Statistics 1 Zara Shabrina.Rmd

---
title: "Statistic 1: Data Visualisation and Simple Linear Regression"
author: "Zahratu Shabrina"
date: "21 August 2019"
output: html_document
runtime: shiny
---

```{r setup, include=FALSE}
knitr::opts_chunk$set(echo = TRUE)
```

### Aim

This session aims to provide a brief overview of statistical computing and data visualisation using **Plotly**, **ggplot2** and **Shiny**. The **Plotly** graphics library provides a wide range of interactive visualisation that can be made using R and Python programming. In this tutorial, we'll be focusing on using R to produce our visualisation. **ggplot2** is a visualisation package for creating graphics by telling the package how to map variables into aesthetics and which of the graphical primitives to use. **Shiny** makes it possible to create interactive apps straight from R without web development skills.

### Download the dataset

Before starting this tutorial, download the dataset available thorugh the links below. You can also use your own dataset and tailor your analysis to your data. We are going to use Airbnb and London Profile & Atlas at Borough level. I have pre-processed the data so that each borough contains the number of Airbnb supply in the year 2019. The raw Airbnb data can be downloaded in this website: http://insideairbnb.com/get-the-data.html containing the point data of each Airbnb listing in the chosen cities, including London. The raw borough profile and atlas can be found in London Datastore https://data.london.gov.uk/dataset/london-borough-profiles.

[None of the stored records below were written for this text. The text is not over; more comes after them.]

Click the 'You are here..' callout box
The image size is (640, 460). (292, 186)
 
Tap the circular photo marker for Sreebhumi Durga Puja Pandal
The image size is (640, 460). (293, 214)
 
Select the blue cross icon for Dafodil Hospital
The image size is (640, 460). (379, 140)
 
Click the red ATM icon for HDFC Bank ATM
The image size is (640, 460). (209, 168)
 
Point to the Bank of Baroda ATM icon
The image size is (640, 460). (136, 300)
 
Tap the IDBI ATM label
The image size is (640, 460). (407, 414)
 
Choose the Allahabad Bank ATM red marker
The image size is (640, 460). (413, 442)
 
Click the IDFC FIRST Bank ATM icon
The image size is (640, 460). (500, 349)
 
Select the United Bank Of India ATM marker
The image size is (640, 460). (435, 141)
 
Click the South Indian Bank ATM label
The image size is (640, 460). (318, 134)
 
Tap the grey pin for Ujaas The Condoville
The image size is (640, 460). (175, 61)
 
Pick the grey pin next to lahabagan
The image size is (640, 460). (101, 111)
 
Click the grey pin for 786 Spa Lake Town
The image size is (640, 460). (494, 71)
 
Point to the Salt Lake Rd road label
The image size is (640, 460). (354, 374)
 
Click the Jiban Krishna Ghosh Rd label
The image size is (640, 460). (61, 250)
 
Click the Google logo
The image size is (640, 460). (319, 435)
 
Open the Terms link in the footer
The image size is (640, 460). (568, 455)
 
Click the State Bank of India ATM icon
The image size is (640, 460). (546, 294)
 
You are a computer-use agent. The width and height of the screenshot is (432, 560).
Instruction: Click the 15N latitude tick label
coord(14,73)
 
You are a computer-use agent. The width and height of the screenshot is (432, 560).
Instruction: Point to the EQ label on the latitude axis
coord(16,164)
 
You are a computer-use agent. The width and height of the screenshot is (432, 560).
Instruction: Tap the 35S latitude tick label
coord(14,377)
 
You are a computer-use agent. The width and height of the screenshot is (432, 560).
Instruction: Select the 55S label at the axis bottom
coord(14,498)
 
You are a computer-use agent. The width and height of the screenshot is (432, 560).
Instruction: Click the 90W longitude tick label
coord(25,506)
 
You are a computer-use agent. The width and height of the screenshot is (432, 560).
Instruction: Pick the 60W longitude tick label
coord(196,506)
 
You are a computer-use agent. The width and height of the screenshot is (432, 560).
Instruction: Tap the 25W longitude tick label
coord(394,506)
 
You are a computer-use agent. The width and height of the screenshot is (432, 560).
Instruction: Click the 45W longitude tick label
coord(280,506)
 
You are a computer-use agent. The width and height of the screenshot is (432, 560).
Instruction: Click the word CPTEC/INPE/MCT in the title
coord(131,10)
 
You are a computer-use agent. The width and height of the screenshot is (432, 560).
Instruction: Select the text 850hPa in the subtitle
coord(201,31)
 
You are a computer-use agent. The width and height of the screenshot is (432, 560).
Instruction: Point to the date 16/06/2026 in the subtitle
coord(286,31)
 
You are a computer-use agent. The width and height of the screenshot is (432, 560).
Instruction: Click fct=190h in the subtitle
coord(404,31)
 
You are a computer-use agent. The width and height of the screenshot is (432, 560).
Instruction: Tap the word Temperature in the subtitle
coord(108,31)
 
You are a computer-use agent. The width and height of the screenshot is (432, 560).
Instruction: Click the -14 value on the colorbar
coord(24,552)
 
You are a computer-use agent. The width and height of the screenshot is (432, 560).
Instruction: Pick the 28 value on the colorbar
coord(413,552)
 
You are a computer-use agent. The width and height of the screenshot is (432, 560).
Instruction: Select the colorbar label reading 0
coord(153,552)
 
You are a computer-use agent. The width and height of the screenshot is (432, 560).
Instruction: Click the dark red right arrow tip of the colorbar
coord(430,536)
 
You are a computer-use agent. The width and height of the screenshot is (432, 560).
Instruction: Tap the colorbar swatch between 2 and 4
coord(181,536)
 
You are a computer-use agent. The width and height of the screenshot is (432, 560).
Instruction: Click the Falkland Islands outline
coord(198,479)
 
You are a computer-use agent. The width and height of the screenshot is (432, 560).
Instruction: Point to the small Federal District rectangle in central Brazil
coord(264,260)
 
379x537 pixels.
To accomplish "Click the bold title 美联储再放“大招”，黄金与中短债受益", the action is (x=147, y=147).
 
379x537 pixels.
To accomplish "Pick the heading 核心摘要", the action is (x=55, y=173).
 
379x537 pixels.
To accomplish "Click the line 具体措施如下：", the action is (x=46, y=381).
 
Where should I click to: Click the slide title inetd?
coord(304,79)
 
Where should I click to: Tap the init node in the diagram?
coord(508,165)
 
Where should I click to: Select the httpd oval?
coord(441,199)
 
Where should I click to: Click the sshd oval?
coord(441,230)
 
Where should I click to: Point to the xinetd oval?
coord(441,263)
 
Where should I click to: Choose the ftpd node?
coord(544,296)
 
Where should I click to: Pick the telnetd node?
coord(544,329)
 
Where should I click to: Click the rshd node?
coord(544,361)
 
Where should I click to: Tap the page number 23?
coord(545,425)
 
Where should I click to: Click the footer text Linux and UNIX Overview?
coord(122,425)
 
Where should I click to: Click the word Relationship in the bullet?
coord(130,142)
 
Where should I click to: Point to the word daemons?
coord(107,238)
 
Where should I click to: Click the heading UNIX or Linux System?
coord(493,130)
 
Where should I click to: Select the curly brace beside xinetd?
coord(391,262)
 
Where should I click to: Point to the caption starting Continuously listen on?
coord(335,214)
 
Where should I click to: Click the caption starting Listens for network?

The pre-processed data (already aggregated into borough level) and already simplified for the tutorial can be found here.

### Data
* Airbnb data 2019 (borough level) https://drive.google.com/file/d/1DIZjQZYg2KFW_x7qXseIkrd5mN4a8A7G/view?usp=sharing
* Borough profile and atlas(Greater London Authority - GLA)
https://drive.google.com/file/d/1eK5KZLzWs5HW2xsFMstGTk1ylFEf8kzE/view?usp=sharing

By the end of the session, you will be able to identify the methods of summarising and comparing data visually using: 

### Methods
* Box and Whisker Plot
* Histogram
* Scatter plots
* Parallel Coordinates Plot
* Donut Chart
* Heatmap
* Shiny web app

### Getting started
You should have R and R studio installed, if not:
Open a web browser and go to http://cran.r-project.org and download and install it
RStudio (download from http://rstudio.com)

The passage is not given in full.